O “Mapa Histórico dos Grupos Armados do Rio de Janeiro”, elaborado pelo Grupo de Estudos dos Novos Ilegalismos da UFF e o Instituto Fogo Cruzado, aponta que o período de implantação das UPPs (2008-2015) coincidiu com a ampliação da presença do Comando Vermelho. O fenômeno, apelidado de “efeito balão”, descreve como a pressão policial em áreas específicas impulsionou a migração de criminosos para outras regiões.
De acordo com a pesquisa, a presença da Polícia Militar nas favelas ocupadas incentivou membros do Comando Vermelho a se instalarem em áreas da região metropolitana, com foco na Baixada e Leste Fluminense. Essa estratégia permitiu que o grupo evitasse confrontos diretos com a polícia em seus territórios de origem, mantendo o controle nessas áreas.

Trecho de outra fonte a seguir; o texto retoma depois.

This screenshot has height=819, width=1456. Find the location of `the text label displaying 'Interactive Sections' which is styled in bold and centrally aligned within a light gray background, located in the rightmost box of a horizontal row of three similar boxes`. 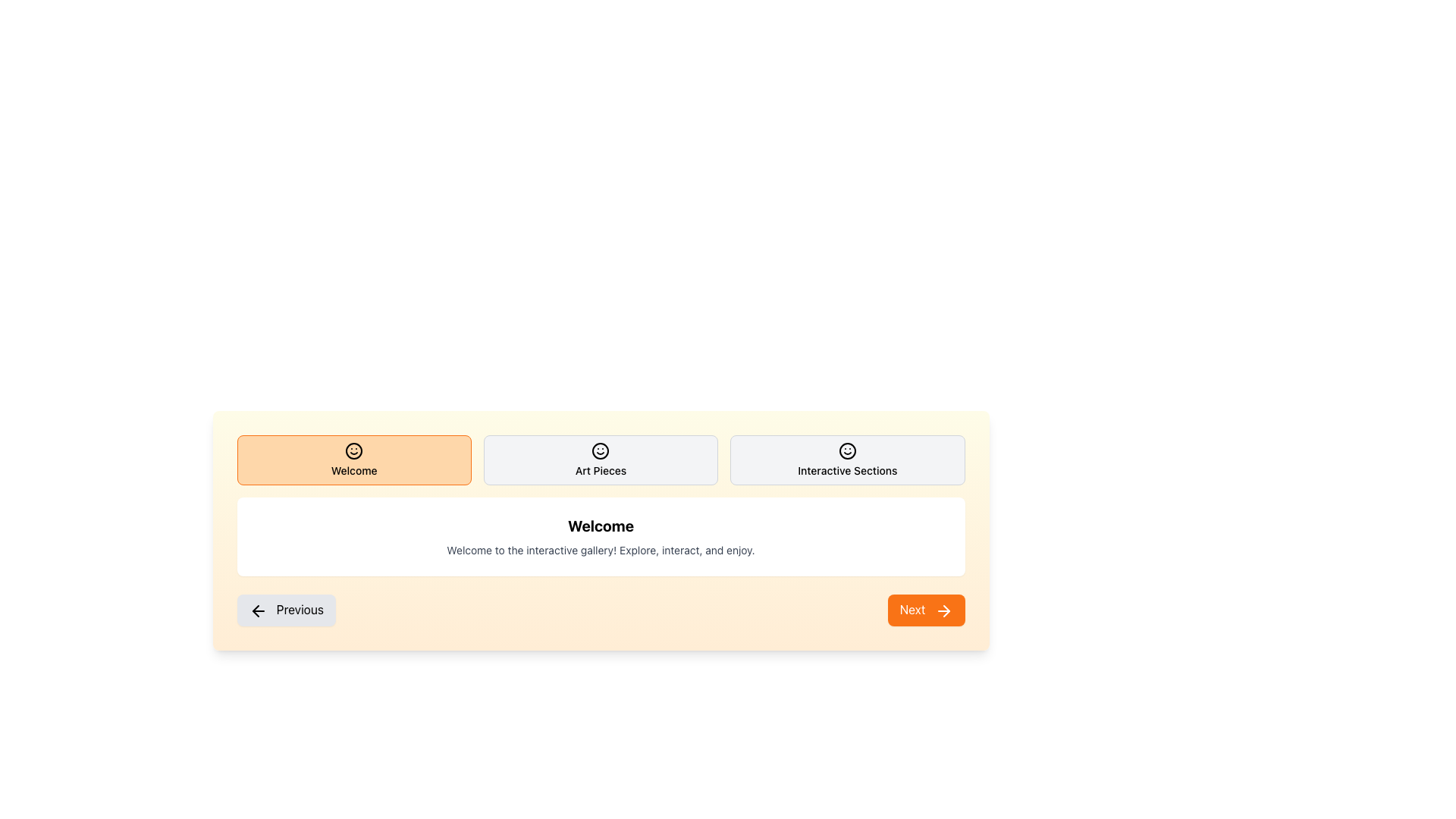

the text label displaying 'Interactive Sections' which is styled in bold and centrally aligned within a light gray background, located in the rightmost box of a horizontal row of three similar boxes is located at coordinates (846, 470).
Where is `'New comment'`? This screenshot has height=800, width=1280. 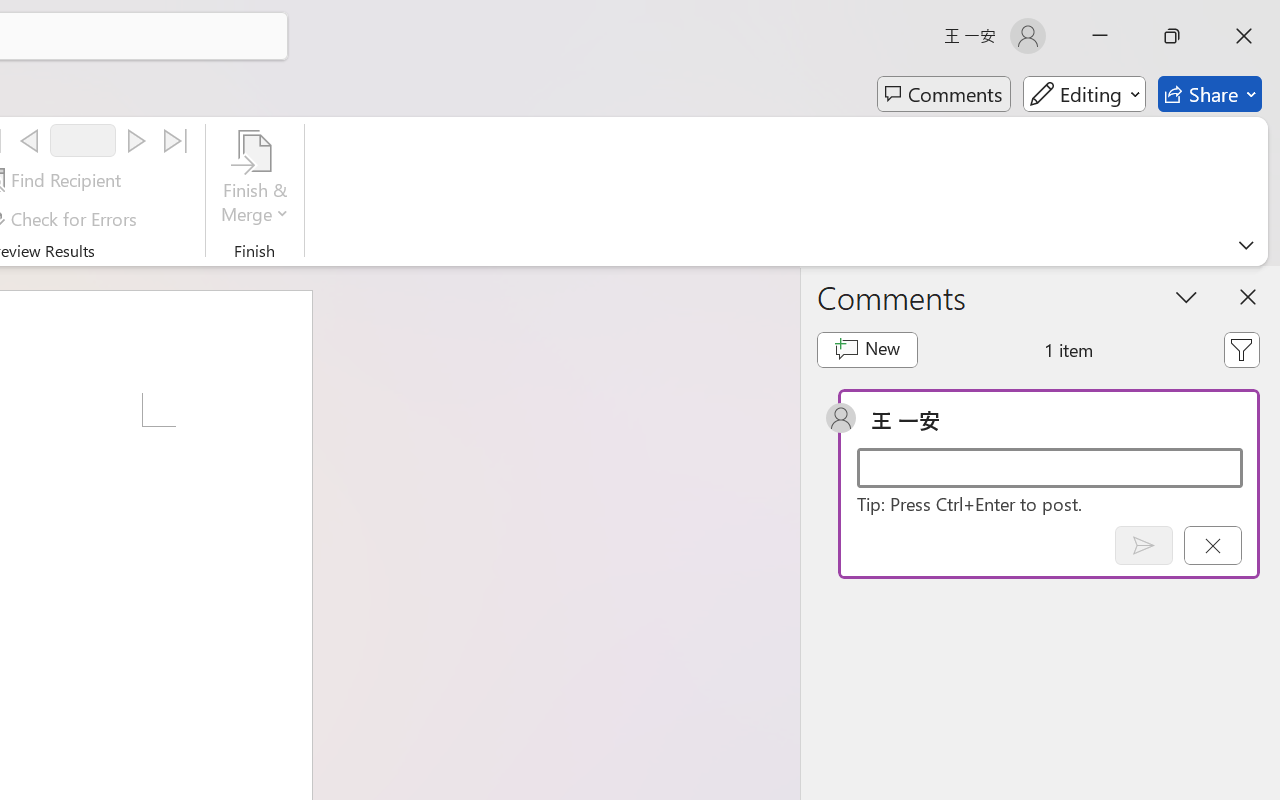 'New comment' is located at coordinates (867, 350).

O sociólogo Daniel Hirata, coordenador do Geni/UFF, destaca que a expansão das facções durante a era das UPPs, embora não intencional, foi diretamente influenciada pela política de segurança. “As UPPs tiveram um impacto para expansão do comando vermelho bastante importante”, afirma Hirata, ressaltando a falta de um planejamento metropolitano abrangente.
Atualmente, cerca de 4 milhões de moradores do Rio de Janeiro – 34,9% da população – vivem sob o domínio de facções e milícias, um aumento significativo em relação aos 2,5 milhões registrados em 2007. A pesquisa aponta que a “grande expansão” entre 2016 e 2020 foi impulsionada por oportunidades no mercado de terras, investimentos em infraestrutura urbana ligados a megaeventos e a desestruturação das políticas de segurança, incluindo o desmantelamento das UPPs e a intervenção federal na segurança pública.
Hirata enfatiza que o sucateamento das políticas públicas de segurança também facilitou o acesso das facções a novas regiões do estado. “O desmantelamento das UPPs entra no um contexto mais amplo de desmontagem do próprio Estado do Rio de Janeiro”, explica, citando a falência do estado em 2015 e o fim do sistema de bonificação para policiais.